:: Action item ::
Where a line of the records contains the word "width", show that line.

:: Data to examine ::
:::::

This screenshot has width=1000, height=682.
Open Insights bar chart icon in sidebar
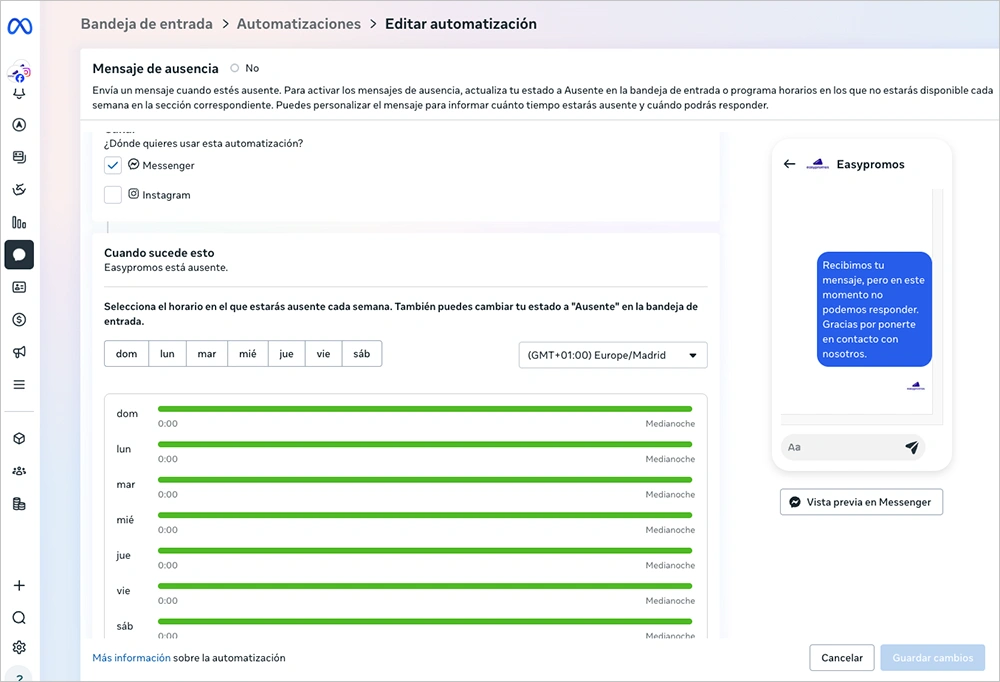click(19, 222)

:::::

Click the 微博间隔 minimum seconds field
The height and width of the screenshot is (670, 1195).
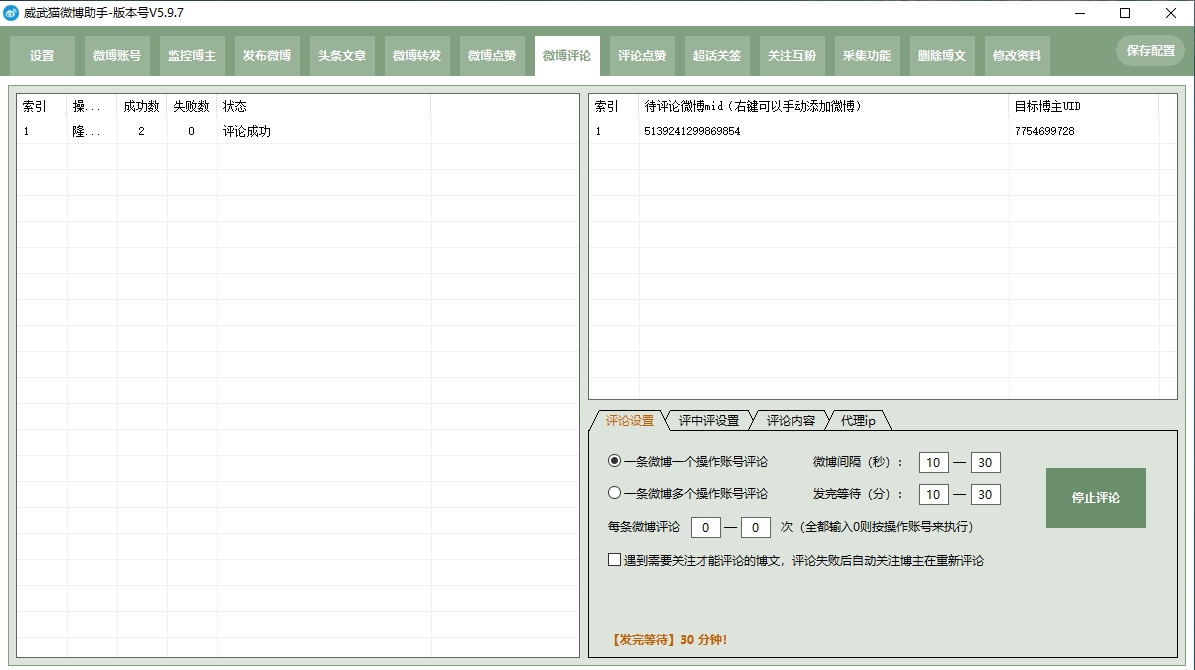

:::::

:: Solution ::
This screenshot has width=1000, height=682.
The height and width of the screenshot is (670, 1195).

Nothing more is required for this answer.